*Exercise instructions:*
In the records below, the line with "You are a computer-use agent. Viewport: 1280px" opens the range and the line with "The width and height of the screenshot is (1919, 965)." closes it; print that range exactly and nothing else.
-*-
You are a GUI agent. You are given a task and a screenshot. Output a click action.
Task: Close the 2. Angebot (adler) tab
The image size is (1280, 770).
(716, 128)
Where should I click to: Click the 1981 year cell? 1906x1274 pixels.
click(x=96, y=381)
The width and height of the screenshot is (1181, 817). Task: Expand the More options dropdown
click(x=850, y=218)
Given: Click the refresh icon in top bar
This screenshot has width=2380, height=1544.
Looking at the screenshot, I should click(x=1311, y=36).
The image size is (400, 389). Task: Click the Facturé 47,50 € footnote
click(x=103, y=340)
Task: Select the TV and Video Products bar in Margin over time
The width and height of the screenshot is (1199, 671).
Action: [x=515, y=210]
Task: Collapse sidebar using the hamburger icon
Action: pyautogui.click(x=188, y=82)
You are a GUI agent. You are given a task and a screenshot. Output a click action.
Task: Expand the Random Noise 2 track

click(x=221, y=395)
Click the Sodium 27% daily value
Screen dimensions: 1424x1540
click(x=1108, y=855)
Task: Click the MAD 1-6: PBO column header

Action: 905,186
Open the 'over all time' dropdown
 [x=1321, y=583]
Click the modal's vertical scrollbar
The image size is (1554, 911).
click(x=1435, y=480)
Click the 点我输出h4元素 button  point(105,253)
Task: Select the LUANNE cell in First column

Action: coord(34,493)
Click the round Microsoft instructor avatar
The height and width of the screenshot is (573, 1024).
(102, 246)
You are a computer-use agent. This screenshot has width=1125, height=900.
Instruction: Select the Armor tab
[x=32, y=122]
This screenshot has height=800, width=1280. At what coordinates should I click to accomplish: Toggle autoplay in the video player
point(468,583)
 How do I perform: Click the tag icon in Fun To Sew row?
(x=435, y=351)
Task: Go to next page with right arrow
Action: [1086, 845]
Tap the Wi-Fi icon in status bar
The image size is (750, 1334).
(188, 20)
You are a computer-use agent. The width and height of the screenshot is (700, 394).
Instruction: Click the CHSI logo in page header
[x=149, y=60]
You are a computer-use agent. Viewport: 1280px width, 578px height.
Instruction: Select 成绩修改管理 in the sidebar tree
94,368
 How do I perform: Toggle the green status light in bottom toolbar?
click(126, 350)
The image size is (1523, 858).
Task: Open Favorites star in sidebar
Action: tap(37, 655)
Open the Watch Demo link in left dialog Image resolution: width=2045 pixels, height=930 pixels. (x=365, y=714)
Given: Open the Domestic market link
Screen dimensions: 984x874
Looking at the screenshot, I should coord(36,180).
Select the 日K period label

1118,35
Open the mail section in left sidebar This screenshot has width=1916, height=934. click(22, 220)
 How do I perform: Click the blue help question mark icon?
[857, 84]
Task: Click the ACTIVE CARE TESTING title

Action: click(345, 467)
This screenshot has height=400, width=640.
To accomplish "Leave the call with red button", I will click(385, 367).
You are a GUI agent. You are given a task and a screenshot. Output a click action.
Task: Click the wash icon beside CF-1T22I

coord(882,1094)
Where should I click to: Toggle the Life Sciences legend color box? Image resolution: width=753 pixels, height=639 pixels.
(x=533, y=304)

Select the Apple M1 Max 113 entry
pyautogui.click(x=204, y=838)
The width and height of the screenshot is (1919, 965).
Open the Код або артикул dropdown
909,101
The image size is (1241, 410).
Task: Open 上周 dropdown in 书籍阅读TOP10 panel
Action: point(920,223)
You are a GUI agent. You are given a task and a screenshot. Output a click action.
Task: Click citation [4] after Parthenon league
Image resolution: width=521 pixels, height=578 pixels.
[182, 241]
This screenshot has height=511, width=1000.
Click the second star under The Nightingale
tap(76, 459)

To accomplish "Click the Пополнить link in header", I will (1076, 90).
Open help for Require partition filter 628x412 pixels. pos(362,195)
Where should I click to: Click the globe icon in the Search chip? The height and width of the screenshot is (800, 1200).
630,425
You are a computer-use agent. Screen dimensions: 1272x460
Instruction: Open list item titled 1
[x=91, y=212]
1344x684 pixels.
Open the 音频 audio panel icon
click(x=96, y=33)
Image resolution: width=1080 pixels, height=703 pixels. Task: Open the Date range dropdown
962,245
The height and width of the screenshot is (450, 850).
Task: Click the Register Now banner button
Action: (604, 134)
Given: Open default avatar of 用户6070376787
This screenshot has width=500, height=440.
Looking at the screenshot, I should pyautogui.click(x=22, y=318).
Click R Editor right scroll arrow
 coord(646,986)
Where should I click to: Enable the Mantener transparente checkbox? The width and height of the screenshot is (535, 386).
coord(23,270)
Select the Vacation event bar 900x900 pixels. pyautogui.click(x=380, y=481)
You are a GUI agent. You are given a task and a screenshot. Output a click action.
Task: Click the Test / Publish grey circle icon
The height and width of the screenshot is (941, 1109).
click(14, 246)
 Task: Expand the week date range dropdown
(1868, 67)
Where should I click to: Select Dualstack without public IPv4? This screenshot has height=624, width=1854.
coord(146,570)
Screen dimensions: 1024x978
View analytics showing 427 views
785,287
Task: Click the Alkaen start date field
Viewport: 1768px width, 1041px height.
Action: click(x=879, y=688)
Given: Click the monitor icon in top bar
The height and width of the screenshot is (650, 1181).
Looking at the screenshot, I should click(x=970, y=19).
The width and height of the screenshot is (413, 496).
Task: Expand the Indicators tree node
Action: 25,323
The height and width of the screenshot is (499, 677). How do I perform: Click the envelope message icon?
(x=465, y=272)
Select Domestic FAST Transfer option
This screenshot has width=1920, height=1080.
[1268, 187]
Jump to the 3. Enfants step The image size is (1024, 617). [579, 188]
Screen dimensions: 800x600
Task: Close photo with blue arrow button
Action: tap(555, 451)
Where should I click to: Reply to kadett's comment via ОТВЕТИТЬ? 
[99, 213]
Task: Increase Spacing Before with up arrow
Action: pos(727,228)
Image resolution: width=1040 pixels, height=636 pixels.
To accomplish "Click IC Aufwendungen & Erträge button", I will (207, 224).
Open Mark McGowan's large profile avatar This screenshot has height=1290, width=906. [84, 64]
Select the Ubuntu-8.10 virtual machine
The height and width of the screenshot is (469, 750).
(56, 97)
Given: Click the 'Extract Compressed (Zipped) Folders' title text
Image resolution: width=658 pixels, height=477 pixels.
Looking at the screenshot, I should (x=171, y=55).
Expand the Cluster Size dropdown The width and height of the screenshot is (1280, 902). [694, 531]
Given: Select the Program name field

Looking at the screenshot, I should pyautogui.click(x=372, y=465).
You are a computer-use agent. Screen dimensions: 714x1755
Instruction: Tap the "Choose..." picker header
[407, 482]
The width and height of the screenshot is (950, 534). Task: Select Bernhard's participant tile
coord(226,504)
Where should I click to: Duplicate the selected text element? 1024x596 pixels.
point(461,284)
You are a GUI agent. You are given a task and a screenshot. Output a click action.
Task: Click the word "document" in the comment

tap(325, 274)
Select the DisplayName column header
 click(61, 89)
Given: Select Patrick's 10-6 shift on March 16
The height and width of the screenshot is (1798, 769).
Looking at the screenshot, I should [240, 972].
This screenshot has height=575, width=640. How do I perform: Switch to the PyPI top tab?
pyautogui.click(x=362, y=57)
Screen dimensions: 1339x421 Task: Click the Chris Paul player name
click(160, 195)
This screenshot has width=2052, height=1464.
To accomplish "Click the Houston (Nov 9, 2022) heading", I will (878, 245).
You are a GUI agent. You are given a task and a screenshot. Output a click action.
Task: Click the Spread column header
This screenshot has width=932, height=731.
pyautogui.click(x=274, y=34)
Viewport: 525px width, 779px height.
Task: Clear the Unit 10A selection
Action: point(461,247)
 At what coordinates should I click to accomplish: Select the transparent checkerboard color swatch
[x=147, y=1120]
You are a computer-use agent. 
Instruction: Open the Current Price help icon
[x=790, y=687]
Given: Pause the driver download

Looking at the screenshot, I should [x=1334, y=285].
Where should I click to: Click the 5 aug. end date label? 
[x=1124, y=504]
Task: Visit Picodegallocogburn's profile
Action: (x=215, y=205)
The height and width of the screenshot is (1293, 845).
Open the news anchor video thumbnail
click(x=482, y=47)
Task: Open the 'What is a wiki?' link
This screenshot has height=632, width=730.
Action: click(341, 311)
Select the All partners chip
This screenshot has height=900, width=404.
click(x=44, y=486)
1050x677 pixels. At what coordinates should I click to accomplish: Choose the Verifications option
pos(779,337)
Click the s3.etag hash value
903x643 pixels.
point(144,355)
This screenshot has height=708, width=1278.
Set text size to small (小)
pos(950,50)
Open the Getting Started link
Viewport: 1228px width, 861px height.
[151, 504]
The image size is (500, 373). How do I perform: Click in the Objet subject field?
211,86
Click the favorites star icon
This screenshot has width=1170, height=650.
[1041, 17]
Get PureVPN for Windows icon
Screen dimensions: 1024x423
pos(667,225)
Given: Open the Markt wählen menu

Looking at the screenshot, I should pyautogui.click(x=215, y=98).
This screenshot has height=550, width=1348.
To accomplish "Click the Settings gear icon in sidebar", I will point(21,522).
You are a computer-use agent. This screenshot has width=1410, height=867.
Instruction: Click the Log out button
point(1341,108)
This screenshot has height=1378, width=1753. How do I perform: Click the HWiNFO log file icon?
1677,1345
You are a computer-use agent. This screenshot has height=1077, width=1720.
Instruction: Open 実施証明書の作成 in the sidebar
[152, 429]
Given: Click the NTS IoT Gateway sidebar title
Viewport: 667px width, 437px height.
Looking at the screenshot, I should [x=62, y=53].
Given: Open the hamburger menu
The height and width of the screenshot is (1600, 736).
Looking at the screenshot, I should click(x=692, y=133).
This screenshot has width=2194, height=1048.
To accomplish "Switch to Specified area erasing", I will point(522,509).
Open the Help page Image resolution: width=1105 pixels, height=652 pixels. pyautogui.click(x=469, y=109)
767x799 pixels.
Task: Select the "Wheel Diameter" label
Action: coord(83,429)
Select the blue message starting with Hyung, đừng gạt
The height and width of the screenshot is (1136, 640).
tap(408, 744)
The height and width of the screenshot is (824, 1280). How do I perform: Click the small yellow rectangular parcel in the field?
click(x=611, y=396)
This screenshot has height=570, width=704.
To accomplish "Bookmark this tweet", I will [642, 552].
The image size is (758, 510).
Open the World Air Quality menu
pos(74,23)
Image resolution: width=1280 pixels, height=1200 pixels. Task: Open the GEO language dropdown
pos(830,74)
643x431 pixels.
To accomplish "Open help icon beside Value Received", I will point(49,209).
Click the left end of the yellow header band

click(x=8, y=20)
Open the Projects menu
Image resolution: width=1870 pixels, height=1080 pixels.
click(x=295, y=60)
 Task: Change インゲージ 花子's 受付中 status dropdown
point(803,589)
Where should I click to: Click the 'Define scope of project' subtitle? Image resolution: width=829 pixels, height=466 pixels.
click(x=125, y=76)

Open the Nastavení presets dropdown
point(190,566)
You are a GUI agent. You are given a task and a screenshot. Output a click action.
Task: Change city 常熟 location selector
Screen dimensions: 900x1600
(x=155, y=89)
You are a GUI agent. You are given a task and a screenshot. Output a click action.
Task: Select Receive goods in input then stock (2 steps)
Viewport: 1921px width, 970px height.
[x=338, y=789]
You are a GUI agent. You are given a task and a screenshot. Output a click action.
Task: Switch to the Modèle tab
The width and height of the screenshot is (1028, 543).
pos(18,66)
-*-
*Solution:*
You are a computer-use agent. Viewport: 1280px width, 578px height.
Instruction: Select 成绩修改管理 in the sidebar tree
94,368
 How do I perform: Toggle the green status light in bottom toolbar?
click(126, 350)
The image size is (1523, 858).
Task: Open Favorites star in sidebar
Action: tap(37, 655)
Open the Watch Demo link in left dialog Image resolution: width=2045 pixels, height=930 pixels. (x=365, y=714)
Given: Open the Domestic market link
Screen dimensions: 984x874
Looking at the screenshot, I should coord(36,180).
Select the 日K period label

1118,35
Open the mail section in left sidebar This screenshot has width=1916, height=934. click(22, 220)
 How do I perform: Click the blue help question mark icon?
[857, 84]
Task: Click the ACTIVE CARE TESTING title

Action: click(345, 467)
This screenshot has height=400, width=640.
To accomplish "Leave the call with red button", I will click(385, 367).
You are a GUI agent. You are given a task and a screenshot. Output a click action.
Task: Click the wash icon beside CF-1T22I

coord(882,1094)
Where should I click to: Toggle the Life Sciences legend color box? Image resolution: width=753 pixels, height=639 pixels.
(x=533, y=304)

Select the Apple M1 Max 113 entry
pyautogui.click(x=204, y=838)
The width and height of the screenshot is (1919, 965).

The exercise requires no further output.